Menlo Park is facing a projected $1.01 million budget deficit for the fiscal year that starts July 1, but City Manager Glen Rojas says there's no need to panic.
Instead, he's suggesting the city try to ride out the current storm of national and state-wide economic problems, and see if the local economy improves.
Mr. Rojas released the first copy of his proposed 2008-09 fiscal year budget on May 22.
According to the 200-page document, the city is expected to spend about $38.24 million in the fiscal year starting July 1, and collect about $37.23 million in revenues.
Rather than make any drastic budget cuts, or raise the utility tax rate from the current 1 percent tax on all utility bills, Mr. Rojas is suggesting the city pull the $1.01 million needed to cover its costs from its $24 million reserve fund. The utility tax should stay at the current level for at least another year, Mr. Rojas said in a report attached to the budget document.
"The availability of adequate reserves provides an opportunity to take a longer term view, allowing for a more thoughtful process toward a sustainable spending plan -- neither over-committing city resources nor over-correcting for near-term conditions," Mr. Rojas said in the report.

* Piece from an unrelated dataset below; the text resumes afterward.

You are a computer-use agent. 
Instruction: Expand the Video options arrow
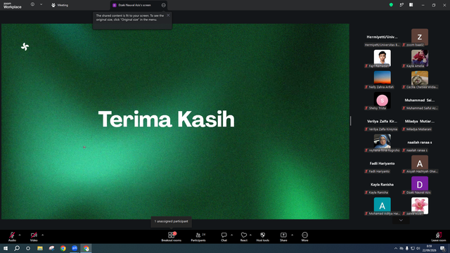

Council members will discuss the budget at their June 3 meeting, which will start at 7 p.m. in the council chambers at the Civic Center, between Laurel and Alma streets. Council members are expected to approve the final budget document at their June 17 meeting.
Why the deficit?
The city's expenditures are expected to rise 6.3 percent in the next fiscal year as revenues grow just 1.5 percent, and a big chunk of the rising costs are tied to personnel.
Personnel costs are projected to increase $2.1 million, partially due to two sets of salary increases for the city's 39 line-level police officers -- a 6 percent increase scheduled for July 6 and a 3 percent increase set for January 2009, both approved by the current council. For the first time in several years, the police department is expected to be fully staffed, adding to projected personnel costs.
The city has also added 4.75 full-time-equivalent positions to the payroll in the past year, including a community engagement manager, a business development specialist, and a computer support technician.
About $27 million (71 percent) of the city's costs are projected to be personnel expenditures, according to the budget.
Could be OK
But if past budgets are any indicator, the projected deficit could turn into a surplus by year's end.
Last June, the city was estimating that revenues would fall about $1.59 million short of expenditures after the council reduced the utility tax rate for the 2007-08 fiscal year. But due to unexpected savings, the city now anticipates a $715,000 surplus for the fiscal year that ends June 30.
Past budgets have also come in rosier than expected.
Mr. Rojas noted that the city is expected to collect about $250,000 of additional transient occupancy tax dollars in the upcoming fiscal year thanks to the anticipated opening of the Stanford/Rosewood Hotel by early 2009. He also said that the city's new red light cameras, although intended to reduce collisions, are estimated to net the city $100,000 next fiscal year.